Objective:
Please put the lines between the one containing "You are a computer-use agent." and the one containing "click(x=276, y=1499)", inclusive, into a JSON list of strings, one string per line, with blank lines and pictures left out.

Raw data:

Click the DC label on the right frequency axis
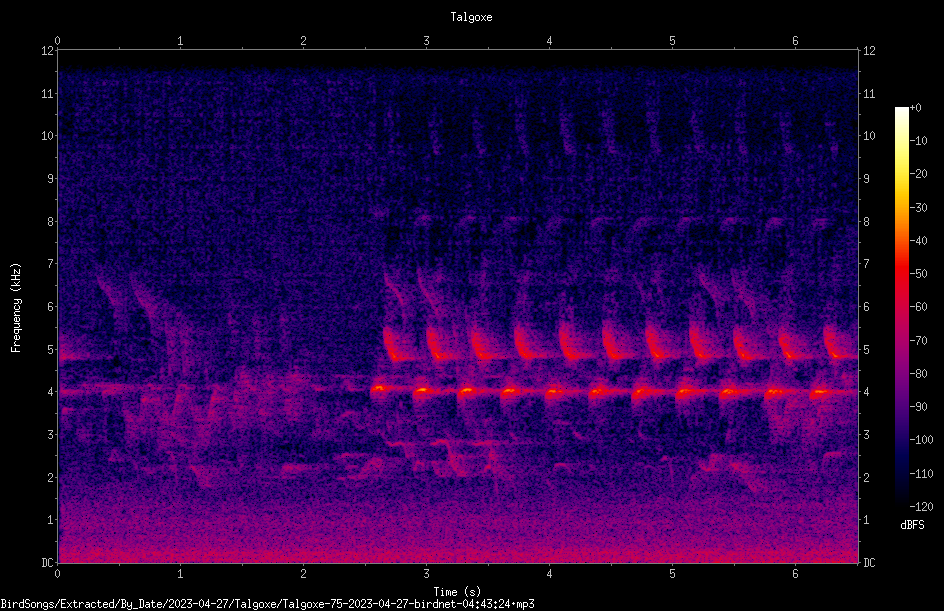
==
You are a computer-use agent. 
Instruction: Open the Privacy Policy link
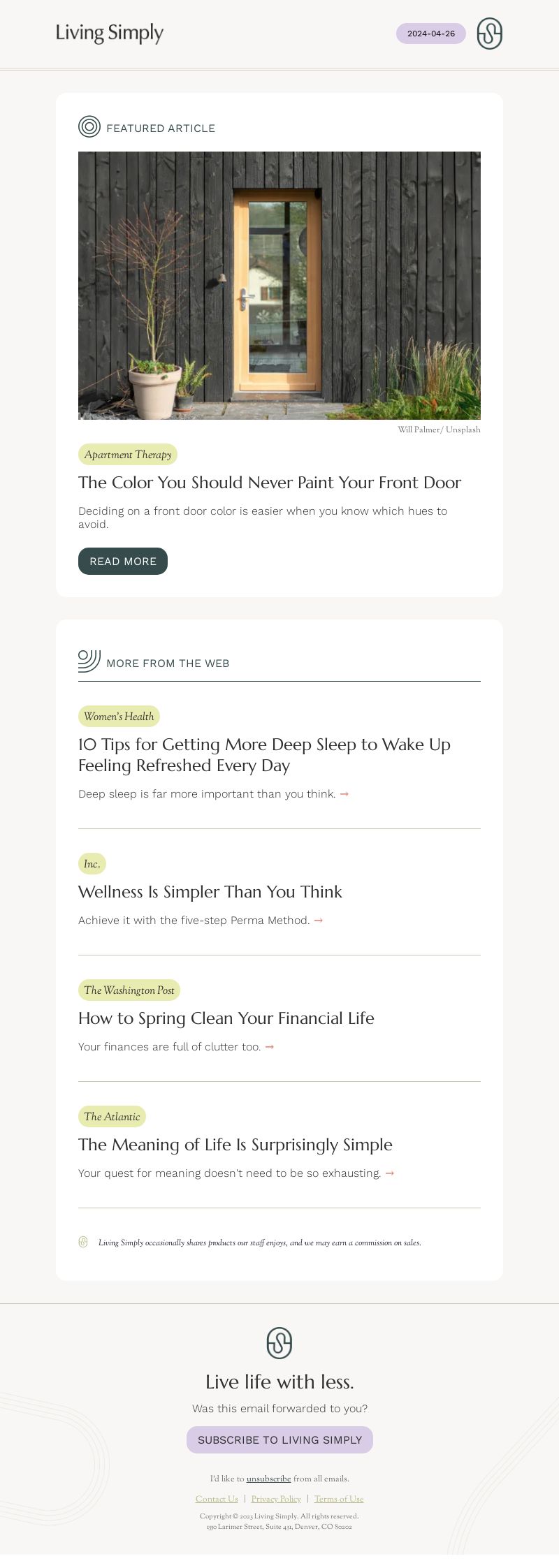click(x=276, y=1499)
* * *
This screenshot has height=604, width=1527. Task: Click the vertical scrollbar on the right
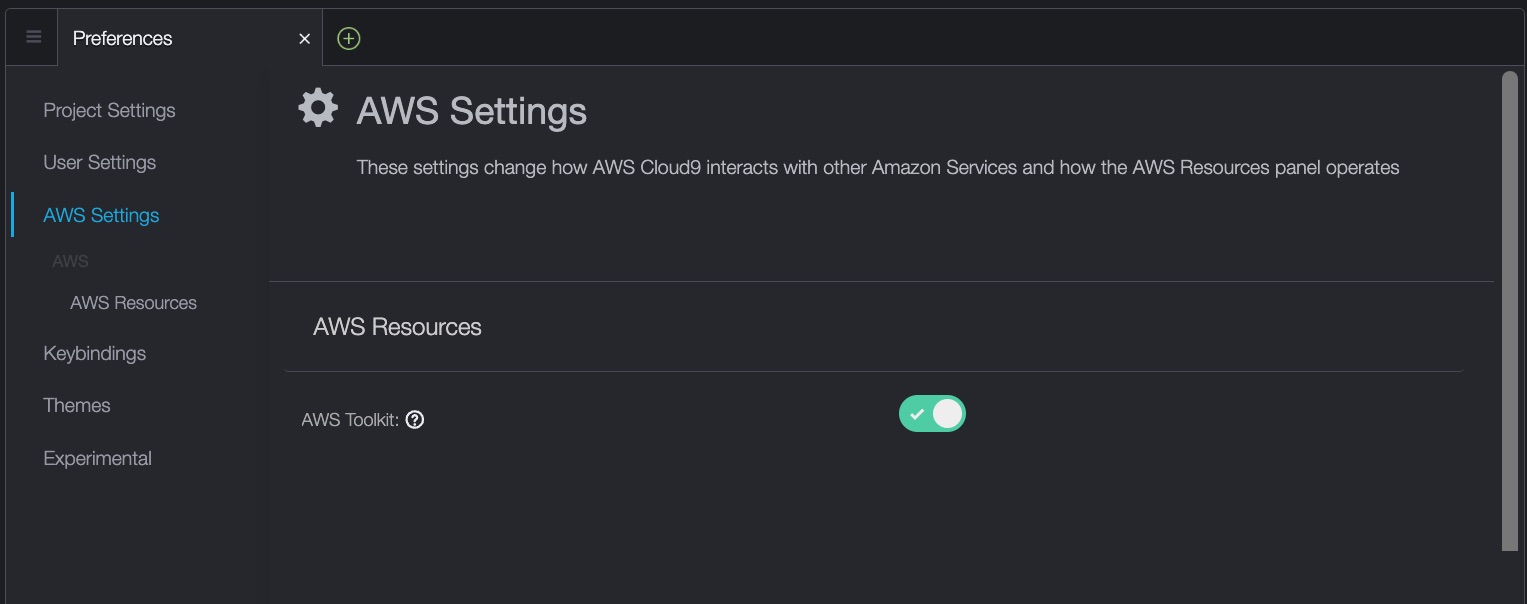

Solution to this problem:
[
  "You are a computer-use agent. ",
  "Instruction: Open the Privacy Policy link",
  "click(x=276, y=1499)"
]